Wakil Menteri Pertanian RI, Harvick Hasnul Qolbi secara simbolis menyerahkan benih kelapa kepada Masyarakat Petani Kabupaten Kubu Raya, Kalimantan Barat, Selasa (3/8/2021). (Foto: Aktual / Arbie Marwan)
Wakil Menteri Pertanian RI, Harvick Hasnul Qolbi secara simbolis menyerahkan benih kelapa kepada Masyarakat Petani Kabupaten Kubu Raya, Kalimantan Barat, Selasa (3/8/2021). (Foto: Aktual / Arbie Marwan)

Jakarta, Aktual.com – Wakil Menteri Pertanian (Wamentan), Harvick Hasnul Qolbi mengatakan untuk mendukung ketahanan nasional (national resilience) maupun ketahanan pangan, bergantung pada kemandirian pangan (food resilience) yang mengarah kepada kedaulatan pangan (food soveregnity).

Harvick menilai bahwa proyeksi perkembangan ekonomi di masa mendatang hampir 100 persen berasal dari pangan.

“Ini program saya pribadi dan kementerian pertanian bahwa untuk mendukung, bukan saja Ketahanan Pangan, tetapi juga national resilience ini, sangat bergantung kepada food resilience. Syukur-syukur bisa food soveregnity. Ini penting, karena ke depan saya lihat perkembangan ekonomi ini hampir 100 persen (dari) pangan,” ujar Bendahara Pengurus Besar Nahdlatul Ulama (PBNU) ini, Jakarta, Jumat (6/8).

Untuk itu, menurut Wamentan, pihaknya terus melakukan sinergi dengan Kementerian Perdagangan agar kebijakan yang dibuat tidak bertentangan dalam mewujudkan kemandirian pangan, misalnya impor beras.

Namun Harvick mengungkapkan, impor beras terjadi akibat adanya miss informasi dan perbedaan data antar lembaga. Meskipun impor beras tahun telah dibatalkan karena dirinya menolak kebijakan tersebut.
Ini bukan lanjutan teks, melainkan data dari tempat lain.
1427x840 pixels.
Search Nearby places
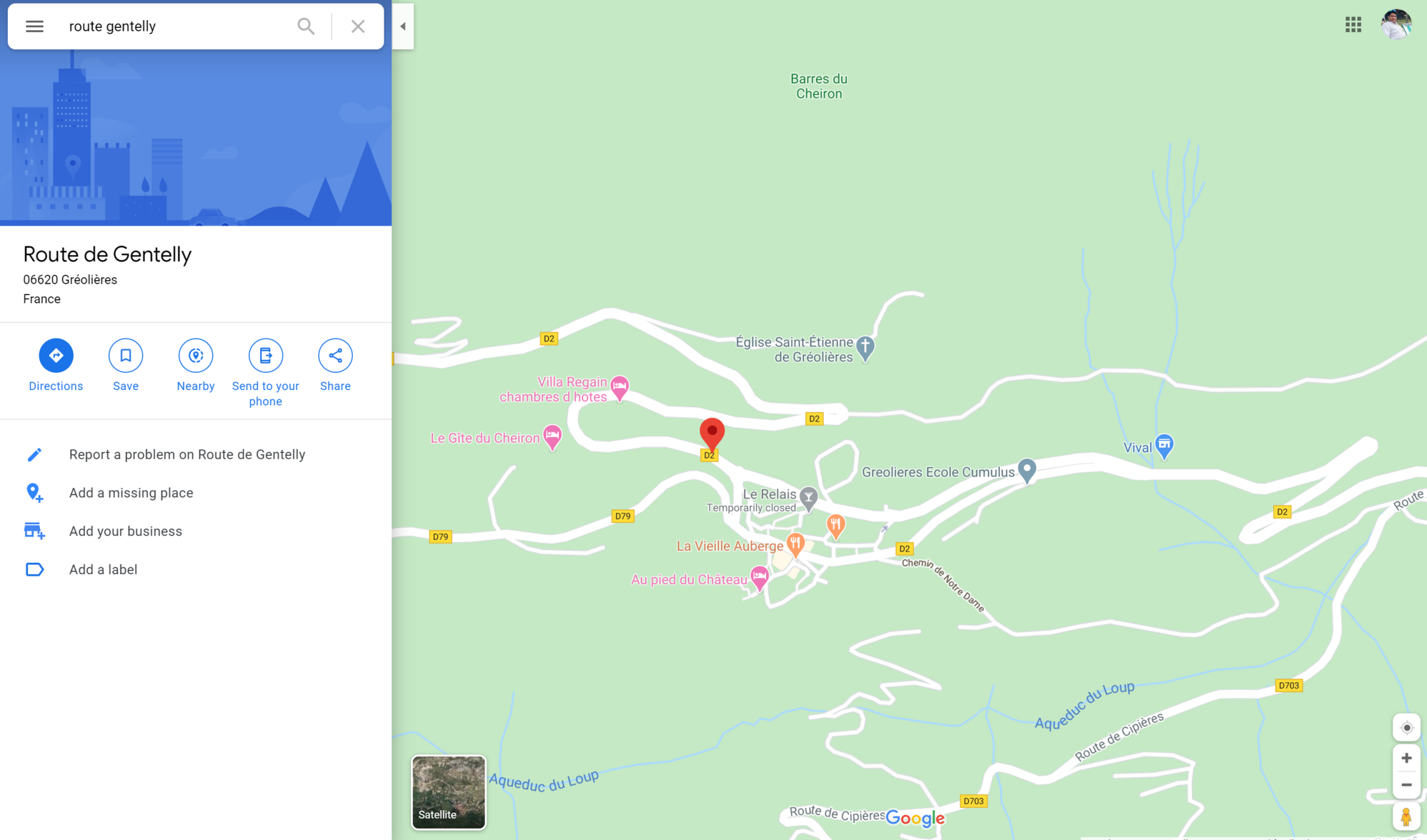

“Makanya saya selalu mensinergikan ini dengan Kementerian Perdagangan agar jangan sampai mengeluarkan kebijakan yang bertentangan, sehingga masyarakat tidak bingung. Ini sudah beberapa kali terjadi tetapi berhasil kita atasi. Impor beras karena terjadi miss informasi, perbedaan data, akhirnya pemerintah bulat suara tahun ini tidak impor beras. Saya bersyukur sekali karena pertama kali yang menolak impor beras itu adalah saya. Jadi syukur Alhamdulillah ternyata banyak juga yang menolak impor beras,” ujarnya.